Société : Les violences anti-LGBT affichent une hausse spectaculaire

C’est une hausse inédite de 28 % par rapport à 2020 enregistrée par le ministère de l’Intérieur. En majorité, ces crimes et délits ont lieu en milieu urbain, à 53 % dans les agglomérations de plus de 200 000 habitants. “Ces chiffres ne représentent qu’un quart sans doute des faits réels”, confie Denis Quinqueton. Cofondateur de l’observatoire LGBT de la fondation Jean-Jaurès, il explique aussi que les personnes LGBT sont devenues “une minorité plus visible” et davantage encline à être “la cible d’une minorité violente de la société”.

“Sale pédé…!” : c’est encore l’une des insultes les plus répandues dans les cours d’école… Lien de cause à effet ou pas, les plaintes pour violences commises envers des personnes LGBT + (lesbiennes, gays, bi, trans) ont bondi de près de 30 % (28 % exactement, 12 % si l’on compare à 2019) en 2021 par rapport à 2020. Ce sont des chiffres publiés par le ministère de l’Intérieur le 16 mai dernier.

3 790 plaintes déposées en 2021 à la police et à la gendarmerie

En 2021, “dans le contexte du prolongement de la crise sanitaire”, dit la note du ministère de l’Intérieur, les services de police et de gendarmerie de l’Hexagone ont enregistré 3 790 atteintes commises en raison de l’orientation sexuelle ou de l’identité de genre (anti-LGBT+). Ces 3 790 plaintes se décomposent en 2 170 crimes et délits et 1 620 contraventions sur l’ensemble du territoire français.

Matériel fourni
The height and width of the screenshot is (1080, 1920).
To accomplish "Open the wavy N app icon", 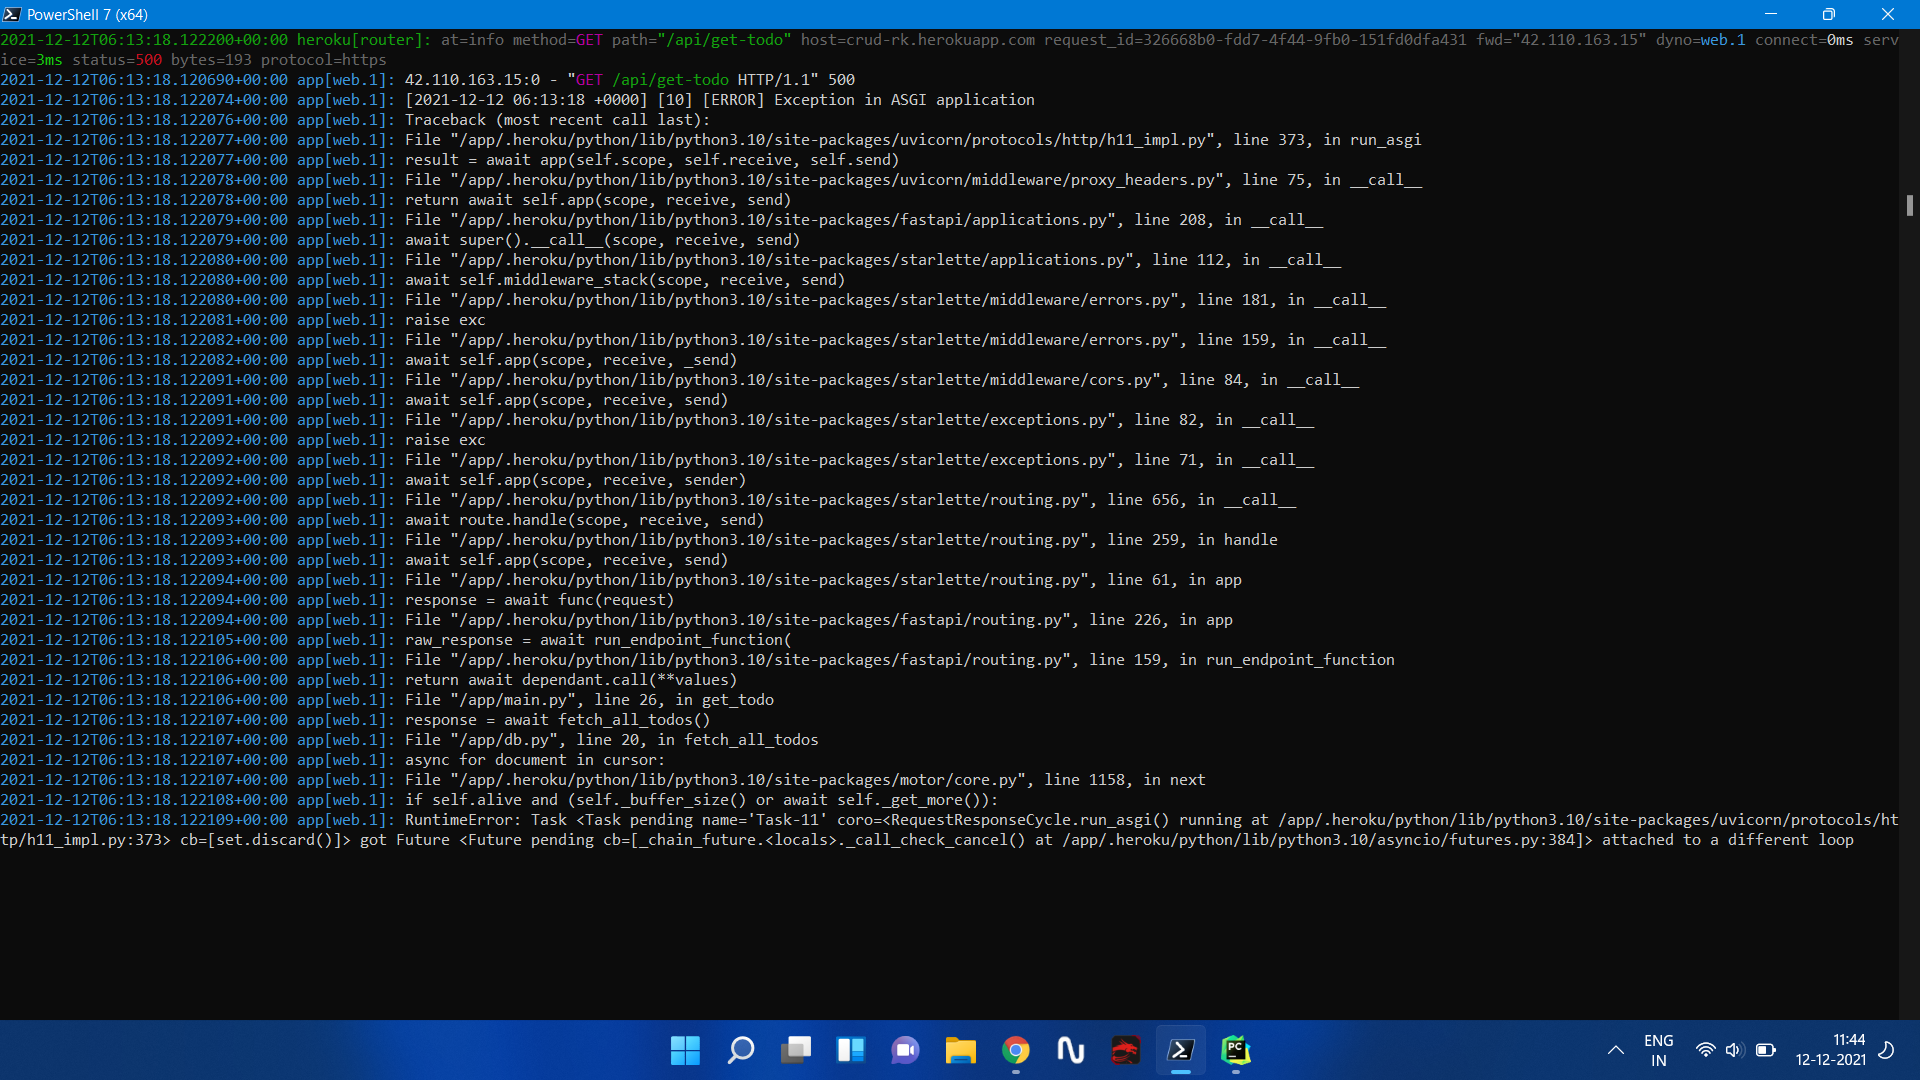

Consigne 1
Les affirmations suivantes concordent-elles avec l'extrait sur les violences anti-LGBT ? (a) Les chiffres ont été publiés par le ministère de l'Intérieur le 16 mai. (b) La majorité de ces crimes et délits se produit en milieu rural. (c) Les 3 790 plaintes comptent 2 170 contraventions. Pour chacune, répondez par oui ou non et citez les mots de l'extrait qui tranchent.
Consigne 2
Pouvez-vous prolonger l'extrait sur les violences anti-LGBT à partir de sa dernière phrase ?

Réponse 1
(a) Oui : « Ce sont des chiffres publiés par le ministère de l’Intérieur le 16 mai dernier. »
(b) Non : « En majorité, ces crimes et délits ont lieu en milieu urbain »
(c) Non : « Ces 3 790 plaintes se décomposent en 2 170 crimes et délits et 1 620 contraventions »

Réponse 2
Ces atteintes prennent majoritairement la forme d’injures ou de diffamations (59 %). Par rapport à 2020, le nombre de crimes et délits anti-LGBT+ enregistrés est donc en hausse de 28 %, et celui des contraventions de 16 % (respectivement, + 12 % et + 32 % par rapport à 2019, année précédant la crise sanitaire).

“À peine 20 % des victimes ont déposé plainte”

Déjà très importants, ces chiffres ne prennent en compte que le dépôt de plainte.  Qui est “une démarche très peu effectuée par les victimes”. Car “environ seulement 20 % des victimes de menaces ou violences anti-LGBT+ et seulement 5 % des victimes d’injures anti-LGBT+ déclarent avoir porté plainte en moyenne sur la période 2012-2018″, selon l’enquête Cadre de vie et sécurité du ministère de l’Intérieur. Plus de la moitié de ces atteintes (53 %) sont enregistrées dans des agglomérations de 200 000 habitants et plus, “mais cette proportion a diminué au cours des deux dernières années”.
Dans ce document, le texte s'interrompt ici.